If we don't push ourselves and use self control then we will never reach our ultimate goal. No one claimed it was easy but it has to be done sometimes ;)
Great idea and I cannot wait to see how your experiment goes!

Hanlie said...

We do that in the beginning anyway, don't we? I will be following this experiment closely, Lyn. Good luck!

The Maker Family said...

Good luck!! You can do this! You are such an inspiration to me.. I read over your blogs when I am feeling like 'cheating' or going off plan or just to get the so needed boost we all need from time to time! I can't wait to hear how this has worked out for you.. I just may need to do the same for myself!

Ellie said...

Honestly I feel like the "weight loss rehab" sounds exactly like what they do on "The Biggest Loser" and you can see that they all do lose weight.

The biggest issue is once you are tossed back out into the real world where you have those same temptations and access to the things you OD on. You get right back into it and gain it all back.

The best thing to gain from those types of rehab is a mental change. To learn why you do it and why you can't do it to yourself anymore.

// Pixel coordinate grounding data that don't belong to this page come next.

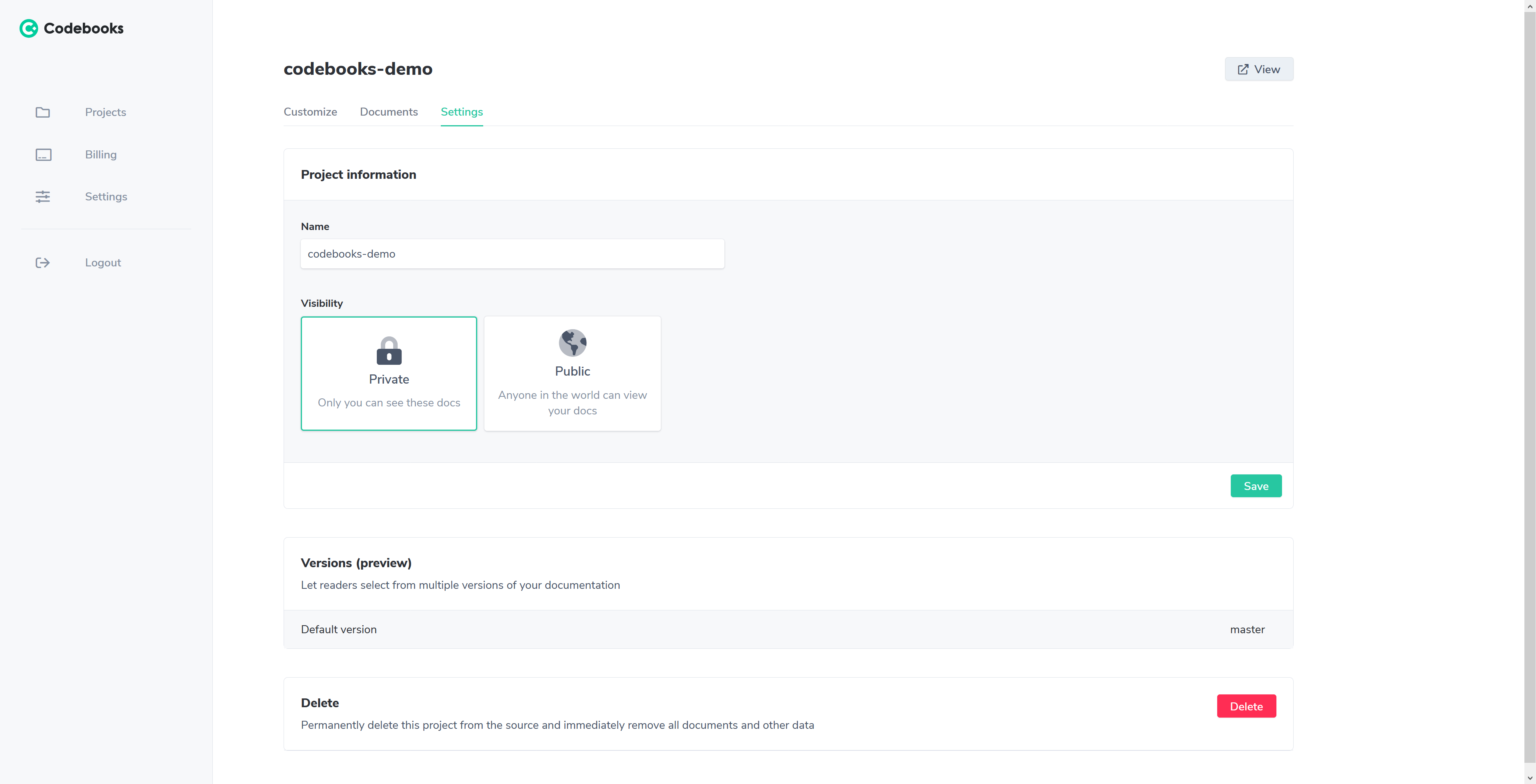Click the project Name input field
This screenshot has width=1536, height=784.
click(512, 254)
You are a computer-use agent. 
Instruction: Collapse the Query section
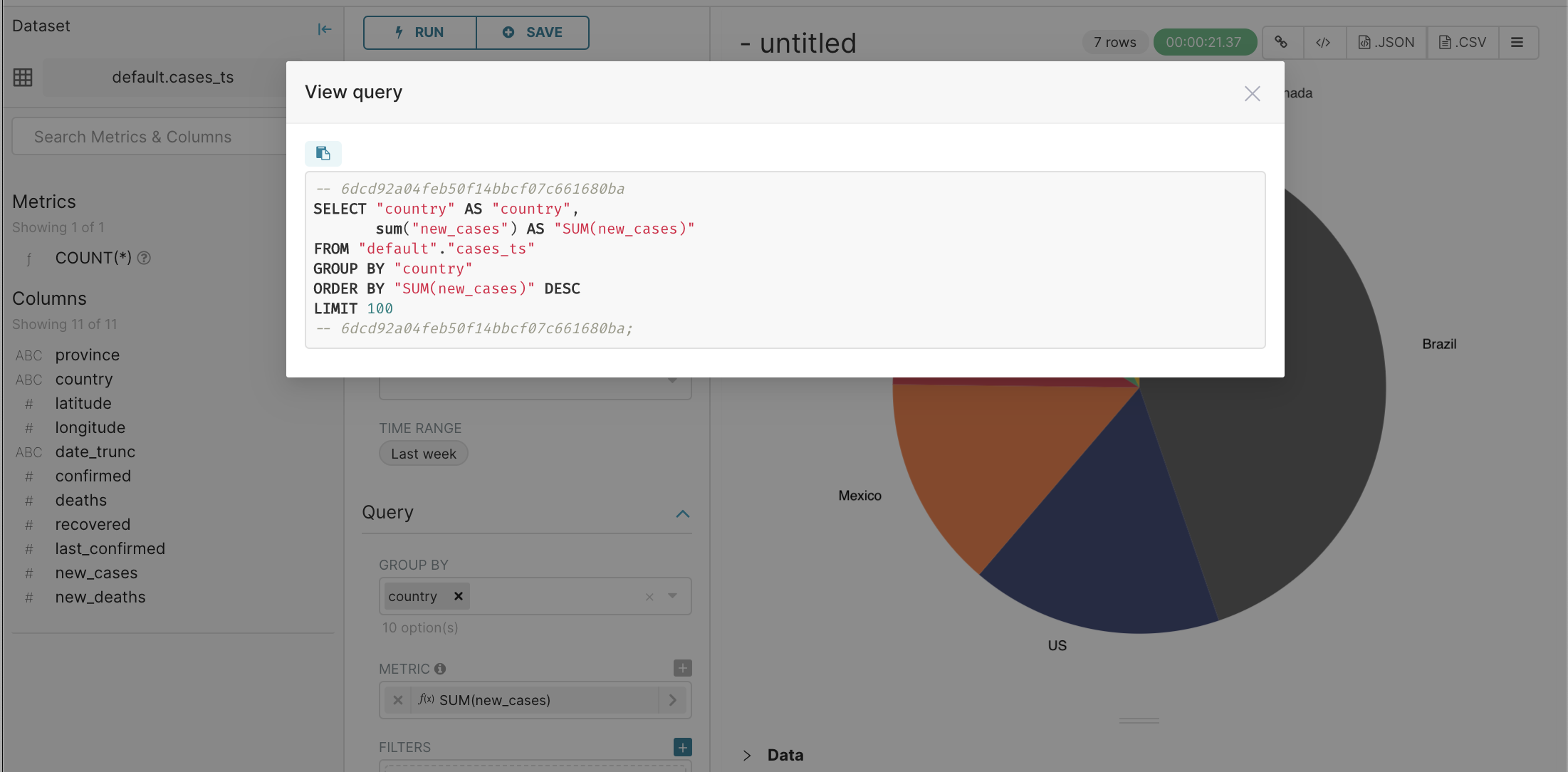tap(682, 513)

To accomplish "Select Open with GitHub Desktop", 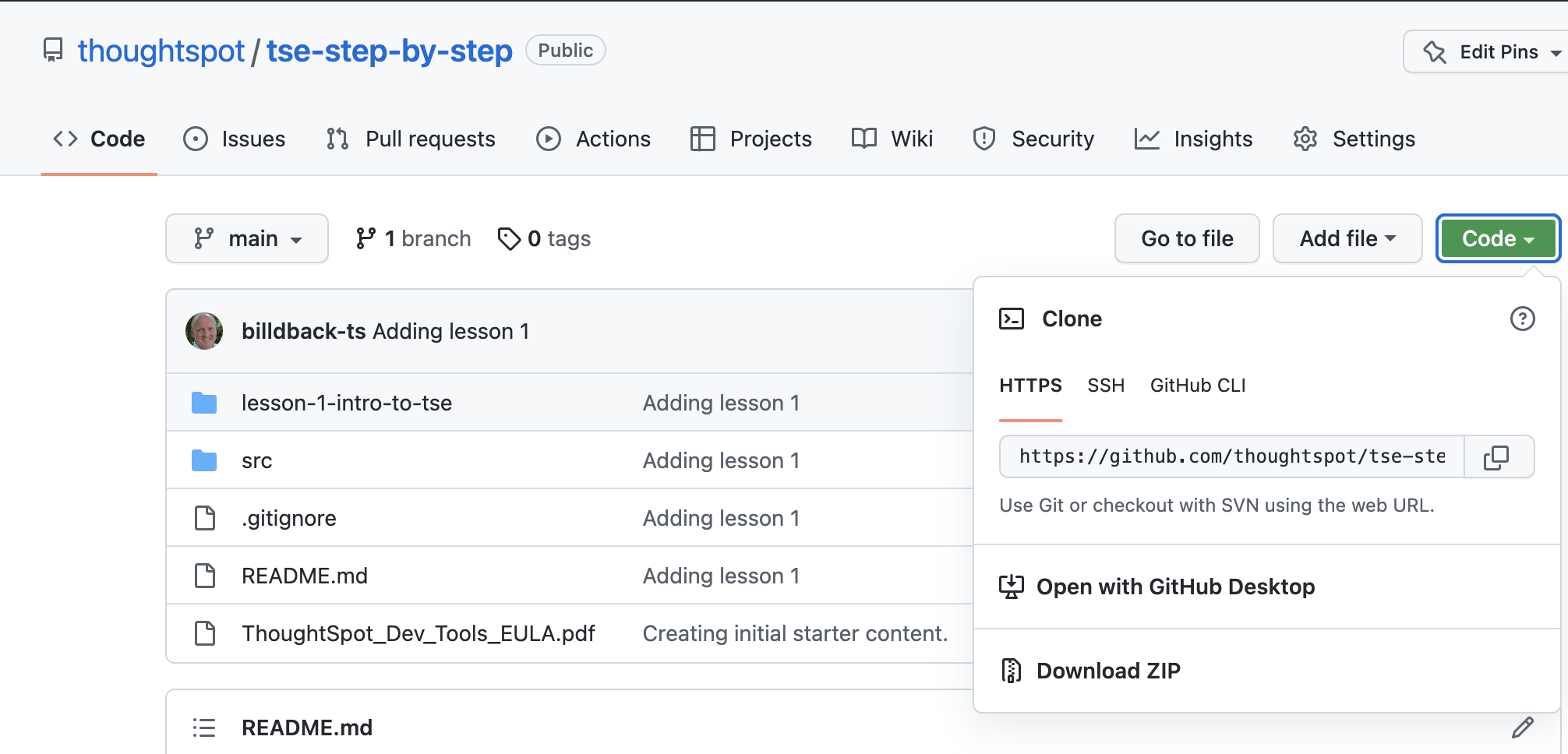I will [x=1175, y=587].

I hope by doing this experiment you are able to figure out just what you need to take yourself to the next level!

Vickie said...

You wrote:
Sometimes, I have wished I had someone with me 24/7 who would cook me the right foods in the right portions, feed me ONLY those things, make me exercise, and yank the crap foods out of my hands if I go near them. Wouldn't that kind of weight loss be easy?

I am commenting:
I am not knocking plans. I am not judging. Your post just made me remember. I have a real life girl friend who has lost ALL her weight (over half her body weight) THREE times with exactly that method. Someone else 'directing her'. First was a liquid thing monitored by a hospital, second was her sister cooking all her meals for her, third was a packaged food thing. So in a sense, a 'third party' taking responsibility for her each of the three times. And she power walked each of those three weight loss times. Her weight comes off steadily and she does get it ALL off. But each time, she immediately gains it ALL back when she takes back responsibility for her own food/choices. It is one of the saddest things I have ever seen. And I have seen it three times. . .she regains IT all, plus a lot of ITS friends join the regain each time.

Lyn said...

Vickie~

so very true. If we were really forced, we wouldn't learn anything at all. So this journey IS necessary, in all its slow, painful, annoying ways. The only way to keep it off is to learn.

Lynna said...

I love your approach to trying new things with your wonderful curiousity and insightful "paying attention". It will be fascinating to experience this vicariously through your blog and I hope to learn a thing or two, too! Thanks!

Lynna said...

I love your approach to trying new things with your wonderful curiousity and insightful "paying attention". It will be fascinating to experience this vicariously through your blog and I hope to learn a thing or two, too! Thanks!

Karin said...

well i'm on board right there with you...You know what will happen if? You'll succeed..you'll see progress.. you'll stop kicking yourself for not doing what you know you SHOULD do (this is me talking to me...not me talking to you...) Thank you for reminding me that a little bit of tough discipline isn't the end of the dang world... Something I have to tell myself in this battle of the bulge i'm in..."Quitting heroin is hard, beating cancer is hard, living in a 3rd world country is hard...eating healthy? NOT HARD!" The original quote is a bit different but that's what I made it to be for me...and boy, is it true. Talk about perspective.

beerab said...

Good luck Lyn!

Anonymous said...

You may not realize it but what you are doing is cognitive behavioral therapy. The books by Judith Beck "The Beck Diet Solution" -Train Yourself to Think Like A Thin Person- and "The Complete Beck Diet For Life" have amazing exercises to help with this very kind of process. Highly recommend for both losing and maintaining weight lose. She does not recommend a specific diet of any kind just specific exercises for behavioral changes, which is what you are going for. I read about her books on another blog and got them from my local library. Great stuff, No reason to re-invent the wheel.